The IMF has maintained its 2014 GDP projection for Romania to 2.2% under the latest World Economic Outlook even if downgrading the prospect for whole Emerging and Developing Europe* to 2.4% from 2.7% under the previous version of WEO dated October 2013.
SAME GROWTH BUT HIGHER BASE. In 2013, Romania’s GDP expanded by 3.5% -- well above the Fund’s expectations last October – meaning that the country’s GDP will achieve the 2.2% advance starting from a higher base, under the current version of WEO compared to the October forecast. In 2015, the IMF expects Romania’s GDP to accelerate at a 2.5% growth rate.

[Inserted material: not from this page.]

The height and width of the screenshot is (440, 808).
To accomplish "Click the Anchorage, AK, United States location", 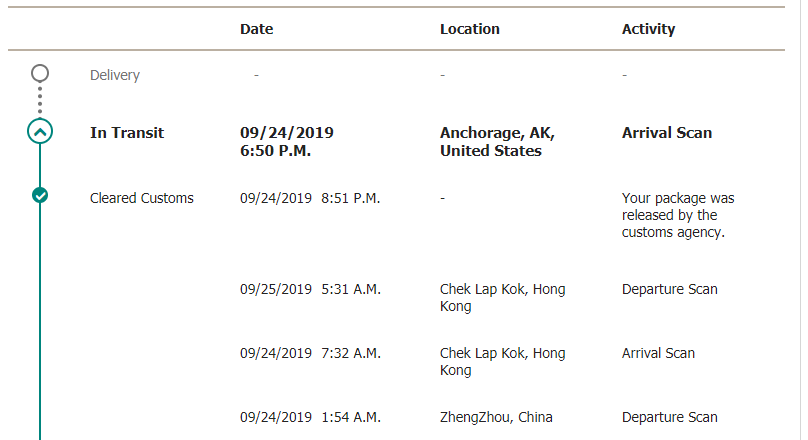I will 497,142.
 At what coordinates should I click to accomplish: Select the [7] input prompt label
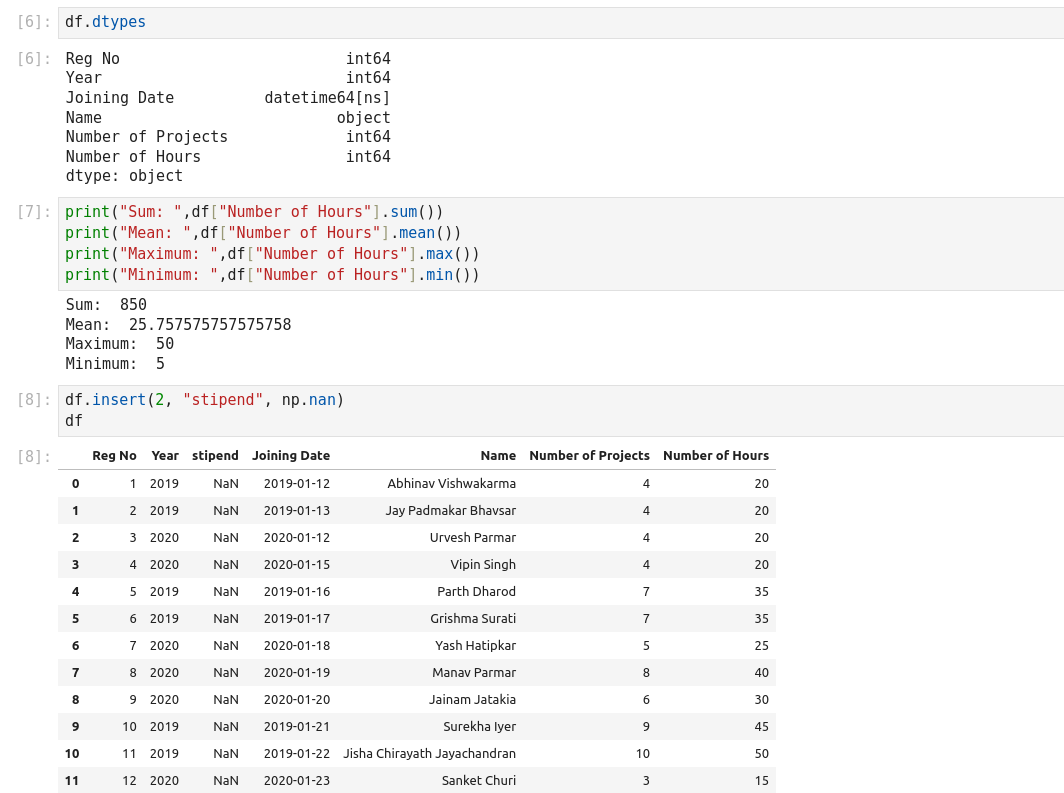tap(34, 212)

The IMF also expects Romania’s C/A balance to slightly widen from 1.1% of GDP last year to 1.7% of GDP in 2014 and 2.2% in 2015. Not only that the country’s external position is seen as more robust than under the October 2013 forecast [when this year’s C/A balance was seen at 2.5% of GDP], but it is visibly better than the performance. For Emerging and Developing Europe, IMF expects a 3.6% of GDP C/A gap – indeed a better performance compared to the 4.5% of GDP deficit seen last October.
CORRECTION IN 2014 FORECAST DRIVEN BY TURKEY. The downgrade of the 2014 GDP outlook for the whole region [from 2.7% to 2.4%] is mainly driven by the change in the forecast for Turkey -- to 2.3% from 3.5% in October, after the 2013 performance exceeded by 0.5pps the 3.8% October forecast. For Poland, the forecast is actually improved from 2.4% to 3.1%, for Hungary from 1.3% to 2%, while for Bulgaria the forecast is maintained at 1.6%.
* including Turkey, Romania, Hungary, Bulgaria, Serbia, Croatia, Lithuania and a group of smaller economies [Albania, Bosnia, Kosovo, Macedonia, and Montenegro].